• [Your objective]: Reproduce the records below with every "Instruction" changed to "Goal" and nothing else altered.

• [Listed records]:
--------------------------------------------------

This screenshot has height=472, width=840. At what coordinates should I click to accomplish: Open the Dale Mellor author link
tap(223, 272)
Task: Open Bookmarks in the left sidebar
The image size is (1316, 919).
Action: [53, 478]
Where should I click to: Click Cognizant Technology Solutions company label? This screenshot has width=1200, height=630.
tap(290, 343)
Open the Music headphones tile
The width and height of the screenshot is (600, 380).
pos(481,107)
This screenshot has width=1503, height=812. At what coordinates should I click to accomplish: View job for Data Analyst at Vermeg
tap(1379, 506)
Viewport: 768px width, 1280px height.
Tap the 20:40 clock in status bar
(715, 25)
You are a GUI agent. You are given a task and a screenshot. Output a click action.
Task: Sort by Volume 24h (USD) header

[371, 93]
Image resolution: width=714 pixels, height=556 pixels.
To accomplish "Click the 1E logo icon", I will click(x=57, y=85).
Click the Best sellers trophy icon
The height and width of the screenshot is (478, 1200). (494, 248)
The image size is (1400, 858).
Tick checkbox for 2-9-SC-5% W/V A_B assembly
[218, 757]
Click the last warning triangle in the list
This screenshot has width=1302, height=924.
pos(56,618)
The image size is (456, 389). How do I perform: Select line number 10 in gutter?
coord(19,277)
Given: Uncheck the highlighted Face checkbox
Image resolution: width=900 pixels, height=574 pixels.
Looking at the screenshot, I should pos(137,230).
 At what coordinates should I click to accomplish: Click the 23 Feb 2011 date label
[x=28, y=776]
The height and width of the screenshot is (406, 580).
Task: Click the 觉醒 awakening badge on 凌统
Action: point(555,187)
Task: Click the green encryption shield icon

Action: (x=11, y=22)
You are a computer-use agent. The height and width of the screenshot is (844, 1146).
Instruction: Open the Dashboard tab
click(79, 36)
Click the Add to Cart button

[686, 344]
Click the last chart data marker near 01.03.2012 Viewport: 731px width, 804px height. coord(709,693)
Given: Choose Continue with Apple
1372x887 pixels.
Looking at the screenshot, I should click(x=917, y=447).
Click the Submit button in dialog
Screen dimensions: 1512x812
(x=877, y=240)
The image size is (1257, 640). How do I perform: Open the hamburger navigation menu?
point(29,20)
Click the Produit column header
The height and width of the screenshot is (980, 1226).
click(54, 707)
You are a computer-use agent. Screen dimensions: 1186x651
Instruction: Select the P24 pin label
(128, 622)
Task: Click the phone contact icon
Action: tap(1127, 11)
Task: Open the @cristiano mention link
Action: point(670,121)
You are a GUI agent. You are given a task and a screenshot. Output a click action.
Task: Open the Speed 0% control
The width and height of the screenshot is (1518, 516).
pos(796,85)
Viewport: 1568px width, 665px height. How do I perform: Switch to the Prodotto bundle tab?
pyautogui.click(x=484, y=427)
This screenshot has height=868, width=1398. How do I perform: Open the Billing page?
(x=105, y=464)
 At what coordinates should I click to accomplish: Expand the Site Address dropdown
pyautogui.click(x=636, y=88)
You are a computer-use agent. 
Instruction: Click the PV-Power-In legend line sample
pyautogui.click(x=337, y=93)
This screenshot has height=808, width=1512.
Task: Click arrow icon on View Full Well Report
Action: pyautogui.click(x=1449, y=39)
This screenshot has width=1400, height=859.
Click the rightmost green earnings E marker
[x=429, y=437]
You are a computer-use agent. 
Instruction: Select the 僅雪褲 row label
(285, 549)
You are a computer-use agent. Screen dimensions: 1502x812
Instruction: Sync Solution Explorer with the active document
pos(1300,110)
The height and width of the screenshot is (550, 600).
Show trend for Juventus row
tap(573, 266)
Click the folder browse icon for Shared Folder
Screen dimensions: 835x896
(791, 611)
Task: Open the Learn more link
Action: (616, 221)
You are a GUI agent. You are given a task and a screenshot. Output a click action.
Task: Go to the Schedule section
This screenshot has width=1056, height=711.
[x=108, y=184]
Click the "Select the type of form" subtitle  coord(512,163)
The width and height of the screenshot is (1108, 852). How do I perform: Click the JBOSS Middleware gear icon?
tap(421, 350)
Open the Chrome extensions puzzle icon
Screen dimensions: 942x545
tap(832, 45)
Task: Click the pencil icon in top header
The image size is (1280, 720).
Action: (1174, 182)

--------------------------------------------------

• [Task answer]:
This screenshot has height=472, width=840. At what coordinates should I click to accomplish: Open the Dale Mellor author link
tap(223, 272)
Task: Open Bookmarks in the left sidebar
The image size is (1316, 919).
Action: [53, 478]
Where should I click to: Click Cognizant Technology Solutions company label? This screenshot has width=1200, height=630.
tap(290, 343)
Open the Music headphones tile
The width and height of the screenshot is (600, 380).
pos(481,107)
This screenshot has width=1503, height=812. At what coordinates should I click to accomplish: View job for Data Analyst at Vermeg
tap(1379, 506)
Viewport: 768px width, 1280px height.
Tap the 20:40 clock in status bar
(715, 25)
You are a GUI agent. You are given a task and a screenshot. Output a click action.
Task: Sort by Volume 24h (USD) header

[371, 93]
Image resolution: width=714 pixels, height=556 pixels.
To accomplish "Click the 1E logo icon", I will click(x=57, y=85).
Click the Best sellers trophy icon
The height and width of the screenshot is (478, 1200). (494, 248)
The image size is (1400, 858).
Tick checkbox for 2-9-SC-5% W/V A_B assembly
[218, 757]
Click the last warning triangle in the list
This screenshot has width=1302, height=924.
pos(56,618)
The image size is (456, 389). How do I perform: Select line number 10 in gutter?
coord(19,277)
Given: Uncheck the highlighted Face checkbox
Image resolution: width=900 pixels, height=574 pixels.
Looking at the screenshot, I should pos(137,230).
 At what coordinates should I click to accomplish: Click the 23 Feb 2011 date label
[x=28, y=776]
The height and width of the screenshot is (406, 580).
Task: Click the 觉醒 awakening badge on 凌统
Action: point(555,187)
Task: Click the green encryption shield icon

Action: (x=11, y=22)
You are a computer-use agent. The height and width of the screenshot is (844, 1146).
Goal: Open the Dashboard tab
click(79, 36)
Click the Add to Cart button

[686, 344]
Click the last chart data marker near 01.03.2012 Viewport: 731px width, 804px height. coord(709,693)
Given: Choose Continue with Apple
1372x887 pixels.
Looking at the screenshot, I should click(x=917, y=447).
Click the Submit button in dialog
Screen dimensions: 1512x812
(x=877, y=240)
The image size is (1257, 640). How do I perform: Open the hamburger navigation menu?
point(29,20)
Click the Produit column header
The height and width of the screenshot is (980, 1226).
click(54, 707)
You are a computer-use agent. Screen dimensions: 1186x651
Goal: Select the P24 pin label
(128, 622)
Task: Click the phone contact icon
Action: tap(1127, 11)
Task: Open the @cristiano mention link
Action: point(670,121)
You are a GUI agent. You are given a task and a screenshot. Output a click action.
Task: Open the Speed 0% control
The width and height of the screenshot is (1518, 516).
pos(796,85)
Viewport: 1568px width, 665px height. How do I perform: Switch to the Prodotto bundle tab?
pyautogui.click(x=484, y=427)
This screenshot has height=868, width=1398. How do I perform: Open the Billing page?
(x=105, y=464)
 At what coordinates should I click to accomplish: Expand the Site Address dropdown
pyautogui.click(x=636, y=88)
You are a computer-use agent. 
Goal: Click the PV-Power-In legend line sample
pyautogui.click(x=337, y=93)
This screenshot has height=808, width=1512.
Task: Click arrow icon on View Full Well Report
Action: pyautogui.click(x=1449, y=39)
This screenshot has width=1400, height=859.
Click the rightmost green earnings E marker
[x=429, y=437]
You are a computer-use agent. 
Goal: Select the 僅雪褲 row label
(285, 549)
You are a computer-use agent. Screen dimensions: 1502x812
Goal: Sync Solution Explorer with the active document
pos(1300,110)
The height and width of the screenshot is (550, 600).
Show trend for Juventus row
tap(573, 266)
Click the folder browse icon for Shared Folder
Screen dimensions: 835x896
(791, 611)
Task: Open the Learn more link
Action: (616, 221)
You are a GUI agent. You are given a task and a screenshot. Output a click action.
Task: Go to the Schedule section
This screenshot has width=1056, height=711.
[x=108, y=184]
Click the "Select the type of form" subtitle  coord(512,163)
The width and height of the screenshot is (1108, 852). How do I perform: Click the JBOSS Middleware gear icon?
tap(421, 350)
Open the Chrome extensions puzzle icon
Screen dimensions: 942x545
tap(832, 45)
Task: Click the pencil icon in top header
The image size is (1280, 720).
Action: (1174, 182)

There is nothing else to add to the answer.